What a marvelously self-assured woman Charity was, Phoebe thought. Entirely certain of her place within the world, unburdened by the shame that others might have thought she deserved to bear. Confident and content to live her own life in the manner of her choosing. She wished she had ever had half so much poise and dignity.

A certain strange curiosity compelled her to ask, “And is he…competent, then?”

“What, you don’t know already?” Charity’s rich brown eyes widened in surprise. “Not even to consummate your marriage? I’d thought certainly you would have at least once.”

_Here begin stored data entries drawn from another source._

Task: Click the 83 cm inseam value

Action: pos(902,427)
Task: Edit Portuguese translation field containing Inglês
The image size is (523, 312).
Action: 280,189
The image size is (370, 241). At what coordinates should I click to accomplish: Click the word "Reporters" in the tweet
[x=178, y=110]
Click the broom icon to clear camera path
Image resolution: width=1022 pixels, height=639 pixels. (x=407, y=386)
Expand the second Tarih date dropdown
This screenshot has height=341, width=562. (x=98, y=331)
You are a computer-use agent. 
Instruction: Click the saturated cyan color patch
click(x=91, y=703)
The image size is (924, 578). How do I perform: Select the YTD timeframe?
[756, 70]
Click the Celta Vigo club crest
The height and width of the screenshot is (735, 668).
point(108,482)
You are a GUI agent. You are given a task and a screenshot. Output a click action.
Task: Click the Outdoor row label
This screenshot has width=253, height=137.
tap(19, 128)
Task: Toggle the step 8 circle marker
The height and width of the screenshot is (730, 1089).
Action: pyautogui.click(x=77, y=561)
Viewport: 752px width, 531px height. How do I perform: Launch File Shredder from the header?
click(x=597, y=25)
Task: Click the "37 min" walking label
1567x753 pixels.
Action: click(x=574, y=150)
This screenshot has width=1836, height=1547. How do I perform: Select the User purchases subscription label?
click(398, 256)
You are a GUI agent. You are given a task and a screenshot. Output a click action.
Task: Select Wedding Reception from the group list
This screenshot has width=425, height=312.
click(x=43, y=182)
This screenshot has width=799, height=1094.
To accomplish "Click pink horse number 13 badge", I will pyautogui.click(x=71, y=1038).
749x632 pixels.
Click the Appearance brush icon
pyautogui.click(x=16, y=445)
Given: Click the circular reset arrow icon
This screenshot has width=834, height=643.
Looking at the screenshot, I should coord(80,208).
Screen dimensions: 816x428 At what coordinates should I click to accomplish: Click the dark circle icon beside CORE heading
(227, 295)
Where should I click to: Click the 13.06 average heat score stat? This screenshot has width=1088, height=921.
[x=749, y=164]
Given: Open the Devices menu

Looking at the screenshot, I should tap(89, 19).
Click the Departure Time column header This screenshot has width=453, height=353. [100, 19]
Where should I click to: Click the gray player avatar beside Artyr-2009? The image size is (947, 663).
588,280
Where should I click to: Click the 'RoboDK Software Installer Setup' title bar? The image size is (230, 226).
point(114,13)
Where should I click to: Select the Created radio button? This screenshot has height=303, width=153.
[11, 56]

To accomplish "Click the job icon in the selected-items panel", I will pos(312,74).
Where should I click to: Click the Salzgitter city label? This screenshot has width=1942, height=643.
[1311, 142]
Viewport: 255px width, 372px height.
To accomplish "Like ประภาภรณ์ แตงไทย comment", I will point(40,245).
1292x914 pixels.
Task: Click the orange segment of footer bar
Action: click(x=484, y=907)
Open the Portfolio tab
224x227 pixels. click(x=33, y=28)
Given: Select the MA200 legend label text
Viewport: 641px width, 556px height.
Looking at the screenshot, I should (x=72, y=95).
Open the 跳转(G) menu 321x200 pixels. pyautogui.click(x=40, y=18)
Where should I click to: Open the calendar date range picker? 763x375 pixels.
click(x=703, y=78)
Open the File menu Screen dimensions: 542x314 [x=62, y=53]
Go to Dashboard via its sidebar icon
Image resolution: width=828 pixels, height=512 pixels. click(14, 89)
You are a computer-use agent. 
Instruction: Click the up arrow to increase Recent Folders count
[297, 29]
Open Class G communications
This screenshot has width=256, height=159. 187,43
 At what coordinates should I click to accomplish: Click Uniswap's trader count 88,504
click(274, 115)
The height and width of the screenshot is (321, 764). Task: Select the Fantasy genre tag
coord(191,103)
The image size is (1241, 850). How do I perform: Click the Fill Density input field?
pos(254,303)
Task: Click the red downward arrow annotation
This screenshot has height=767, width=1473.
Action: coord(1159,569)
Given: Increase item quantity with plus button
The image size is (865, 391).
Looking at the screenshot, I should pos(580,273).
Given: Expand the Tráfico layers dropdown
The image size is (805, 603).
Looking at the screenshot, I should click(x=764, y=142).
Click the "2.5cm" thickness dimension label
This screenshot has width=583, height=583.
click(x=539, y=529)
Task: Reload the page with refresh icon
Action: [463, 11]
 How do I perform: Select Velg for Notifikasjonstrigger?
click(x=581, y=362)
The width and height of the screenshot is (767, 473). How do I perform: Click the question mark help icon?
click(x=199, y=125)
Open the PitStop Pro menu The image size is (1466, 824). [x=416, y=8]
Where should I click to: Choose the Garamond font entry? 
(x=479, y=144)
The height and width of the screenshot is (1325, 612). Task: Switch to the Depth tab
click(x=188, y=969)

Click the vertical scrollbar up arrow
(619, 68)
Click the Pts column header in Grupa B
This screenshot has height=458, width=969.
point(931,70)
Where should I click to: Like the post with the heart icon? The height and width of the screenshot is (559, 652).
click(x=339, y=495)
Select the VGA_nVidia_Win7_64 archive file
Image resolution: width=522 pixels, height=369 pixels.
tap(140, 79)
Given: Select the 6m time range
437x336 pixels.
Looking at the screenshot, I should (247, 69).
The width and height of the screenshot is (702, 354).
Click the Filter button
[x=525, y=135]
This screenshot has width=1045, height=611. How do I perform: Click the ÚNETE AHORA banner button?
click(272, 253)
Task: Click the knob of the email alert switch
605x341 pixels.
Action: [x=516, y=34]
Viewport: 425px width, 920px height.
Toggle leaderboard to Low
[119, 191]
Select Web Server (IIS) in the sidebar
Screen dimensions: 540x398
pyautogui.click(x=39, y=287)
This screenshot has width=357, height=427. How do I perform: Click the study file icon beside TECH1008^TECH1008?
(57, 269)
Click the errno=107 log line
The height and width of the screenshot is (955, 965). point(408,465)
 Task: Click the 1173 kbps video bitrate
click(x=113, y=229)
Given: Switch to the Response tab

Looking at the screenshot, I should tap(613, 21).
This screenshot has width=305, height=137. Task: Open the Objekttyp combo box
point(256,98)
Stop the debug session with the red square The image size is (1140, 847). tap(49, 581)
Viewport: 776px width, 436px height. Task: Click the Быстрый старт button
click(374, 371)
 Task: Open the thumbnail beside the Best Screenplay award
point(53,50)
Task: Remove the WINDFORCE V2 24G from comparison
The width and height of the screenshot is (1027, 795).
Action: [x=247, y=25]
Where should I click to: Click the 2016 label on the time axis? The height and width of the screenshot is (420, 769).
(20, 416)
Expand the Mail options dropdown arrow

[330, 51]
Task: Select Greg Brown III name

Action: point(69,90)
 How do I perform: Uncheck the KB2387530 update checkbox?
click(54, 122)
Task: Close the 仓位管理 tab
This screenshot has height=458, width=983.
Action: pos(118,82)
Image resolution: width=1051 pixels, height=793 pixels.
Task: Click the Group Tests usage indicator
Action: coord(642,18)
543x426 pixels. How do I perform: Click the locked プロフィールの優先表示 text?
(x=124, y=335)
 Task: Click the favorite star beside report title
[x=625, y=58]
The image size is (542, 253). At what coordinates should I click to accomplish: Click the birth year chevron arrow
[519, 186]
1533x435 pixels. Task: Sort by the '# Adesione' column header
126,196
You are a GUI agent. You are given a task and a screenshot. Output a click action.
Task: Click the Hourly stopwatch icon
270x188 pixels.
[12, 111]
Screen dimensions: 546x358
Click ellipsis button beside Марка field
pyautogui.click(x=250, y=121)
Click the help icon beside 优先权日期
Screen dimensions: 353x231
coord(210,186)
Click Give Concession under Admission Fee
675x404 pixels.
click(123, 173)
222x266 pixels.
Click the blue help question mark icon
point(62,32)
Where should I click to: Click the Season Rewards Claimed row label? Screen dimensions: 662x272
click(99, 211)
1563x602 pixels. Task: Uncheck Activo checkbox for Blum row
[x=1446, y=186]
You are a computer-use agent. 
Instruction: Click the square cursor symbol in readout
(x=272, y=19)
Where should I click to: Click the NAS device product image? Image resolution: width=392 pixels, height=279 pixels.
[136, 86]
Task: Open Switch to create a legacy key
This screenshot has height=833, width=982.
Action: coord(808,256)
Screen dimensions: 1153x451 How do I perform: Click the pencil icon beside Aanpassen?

“No, I—I said I didn’t want to,” Phoebe admitted, feeling her cheeks burn with a violent blush. “And, really, unless we intended to seek an annulment, no one was ever going to ask.”

For a moment, Charity only stared in mute shock, as if she could not conceive of the notion. “You said you didn’t want to,” she repeated at last, as if the words had made little sense to her. “Didn’t? Do you now?”

“I don’t know,” she admitted. “It’s just—” She would have been reluctant to speak of such things to a virtual stranger under ordinary circumstances, but this woman was her husband’s mistress. Probably she would understand. Though children were often the obvious results of such arrangements, often enough they were ruinous to such a career. If any woman of her acquaintance could empathize, it would have to be Charity. “Ihave no natural affinity for children, no maternal instinct to speak of,” she admitted. “The risk of such a thing…”

“Pish.” Charity’s full lips pursed into a little moue. “There’s numerous ways one might prevent the conception of children, darling. I’ve avoided that unwelcome circumstance for well over a decade now, myself. There’s condoms, sponges—if you like, I’ll give you the direction of an herbalist of my acquaintance who produces a tea known for that quality. It’s a bit bitter, to be sure, but a squeeze of lemon and a bit of honey, and it’s perfectly palatable.”